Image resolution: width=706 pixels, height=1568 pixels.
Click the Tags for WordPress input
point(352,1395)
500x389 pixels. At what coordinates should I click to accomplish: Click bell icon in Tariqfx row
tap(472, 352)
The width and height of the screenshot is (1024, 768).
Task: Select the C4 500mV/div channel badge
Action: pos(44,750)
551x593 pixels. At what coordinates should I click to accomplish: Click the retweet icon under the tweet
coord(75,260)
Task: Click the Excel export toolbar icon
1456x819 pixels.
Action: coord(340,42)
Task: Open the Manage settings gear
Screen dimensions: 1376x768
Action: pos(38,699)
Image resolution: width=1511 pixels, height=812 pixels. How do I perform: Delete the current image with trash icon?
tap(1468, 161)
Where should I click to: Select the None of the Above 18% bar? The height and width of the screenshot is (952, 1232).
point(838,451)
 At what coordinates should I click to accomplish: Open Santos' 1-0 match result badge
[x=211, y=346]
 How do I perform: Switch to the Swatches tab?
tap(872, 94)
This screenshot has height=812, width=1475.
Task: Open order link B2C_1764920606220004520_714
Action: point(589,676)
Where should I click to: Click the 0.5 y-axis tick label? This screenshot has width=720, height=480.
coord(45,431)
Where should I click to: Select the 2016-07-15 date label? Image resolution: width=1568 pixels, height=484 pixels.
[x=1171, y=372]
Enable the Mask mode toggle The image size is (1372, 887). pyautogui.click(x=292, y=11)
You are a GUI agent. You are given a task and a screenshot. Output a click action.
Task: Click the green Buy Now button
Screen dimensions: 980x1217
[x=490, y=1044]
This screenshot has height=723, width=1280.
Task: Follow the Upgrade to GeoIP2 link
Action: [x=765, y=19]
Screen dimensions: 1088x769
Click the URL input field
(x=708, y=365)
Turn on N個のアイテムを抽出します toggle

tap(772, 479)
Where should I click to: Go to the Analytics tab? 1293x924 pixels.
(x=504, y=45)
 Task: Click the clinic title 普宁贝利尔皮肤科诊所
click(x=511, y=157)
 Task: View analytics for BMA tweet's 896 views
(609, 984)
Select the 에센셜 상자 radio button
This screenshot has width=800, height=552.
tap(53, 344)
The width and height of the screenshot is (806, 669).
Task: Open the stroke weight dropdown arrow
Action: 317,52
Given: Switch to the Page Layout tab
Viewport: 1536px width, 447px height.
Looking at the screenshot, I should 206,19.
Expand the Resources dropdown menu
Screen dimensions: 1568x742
+ + +
- DIRECTION
Retype, character for character, the part of the material that opens with the line containing "Where should I click to: Go" and closes with the last line of the material.

- FINAL ANSWER
Where should I click to: Go to the Analytics tab? 1293x924 pixels.
(x=504, y=45)
 Task: Click the clinic title 普宁贝利尔皮肤科诊所
click(x=511, y=157)
 Task: View analytics for BMA tweet's 896 views
(609, 984)
Select the 에센셜 상자 radio button
This screenshot has width=800, height=552.
tap(53, 344)
The width and height of the screenshot is (806, 669).
Task: Open the stroke weight dropdown arrow
Action: 317,52
Given: Switch to the Page Layout tab
Viewport: 1536px width, 447px height.
Looking at the screenshot, I should 206,19.
Expand the Resources dropdown menu
Screen dimensions: 1568x742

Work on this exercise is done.